Given data:
++++++

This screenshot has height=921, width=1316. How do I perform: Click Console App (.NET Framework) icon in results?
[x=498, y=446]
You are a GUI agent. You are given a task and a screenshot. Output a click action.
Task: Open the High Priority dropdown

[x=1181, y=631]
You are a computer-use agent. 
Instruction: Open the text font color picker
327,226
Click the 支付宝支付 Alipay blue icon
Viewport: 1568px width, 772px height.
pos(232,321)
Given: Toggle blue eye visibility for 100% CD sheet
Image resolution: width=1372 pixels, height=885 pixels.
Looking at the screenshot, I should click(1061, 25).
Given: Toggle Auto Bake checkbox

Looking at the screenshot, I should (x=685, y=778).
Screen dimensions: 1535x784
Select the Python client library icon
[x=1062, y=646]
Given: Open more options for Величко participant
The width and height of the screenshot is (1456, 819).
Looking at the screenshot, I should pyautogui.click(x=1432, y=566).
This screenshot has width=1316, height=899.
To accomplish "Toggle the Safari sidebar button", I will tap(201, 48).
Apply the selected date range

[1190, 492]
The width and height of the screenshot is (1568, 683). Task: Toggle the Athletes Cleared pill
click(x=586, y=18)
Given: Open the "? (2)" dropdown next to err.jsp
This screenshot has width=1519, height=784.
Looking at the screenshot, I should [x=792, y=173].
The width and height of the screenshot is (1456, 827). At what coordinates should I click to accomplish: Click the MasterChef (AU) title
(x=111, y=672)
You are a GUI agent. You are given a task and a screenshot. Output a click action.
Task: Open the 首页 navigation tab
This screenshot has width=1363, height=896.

++++++

Task objective:
The material above should be returned exactly, in full.

Response below:
This screenshot has height=921, width=1316. How do I perform: Click Console App (.NET Framework) icon in results?
[x=498, y=446]
You are a GUI agent. You are given a task and a screenshot. Output a click action.
Task: Open the High Priority dropdown

[x=1181, y=631]
You are a computer-use agent. 
Instruction: Open the text font color picker
327,226
Click the 支付宝支付 Alipay blue icon
Viewport: 1568px width, 772px height.
pos(232,321)
Given: Toggle blue eye visibility for 100% CD sheet
Image resolution: width=1372 pixels, height=885 pixels.
Looking at the screenshot, I should click(1061, 25).
Given: Toggle Auto Bake checkbox

Looking at the screenshot, I should (x=685, y=778).
Screen dimensions: 1535x784
Select the Python client library icon
[x=1062, y=646]
Given: Open more options for Величко participant
The width and height of the screenshot is (1456, 819).
Looking at the screenshot, I should pyautogui.click(x=1432, y=566).
This screenshot has width=1316, height=899.
To accomplish "Toggle the Safari sidebar button", I will tap(201, 48).
Apply the selected date range

[1190, 492]
The width and height of the screenshot is (1568, 683). Task: Toggle the Athletes Cleared pill
click(x=586, y=18)
Given: Open the "? (2)" dropdown next to err.jsp
This screenshot has width=1519, height=784.
Looking at the screenshot, I should [x=792, y=173].
The width and height of the screenshot is (1456, 827). At what coordinates should I click to accomplish: Click the MasterChef (AU) title
(x=111, y=672)
You are a GUI agent. You are given a task and a screenshot. Output a click action.
Task: Open the 首页 navigation tab
This screenshot has width=1363, height=896.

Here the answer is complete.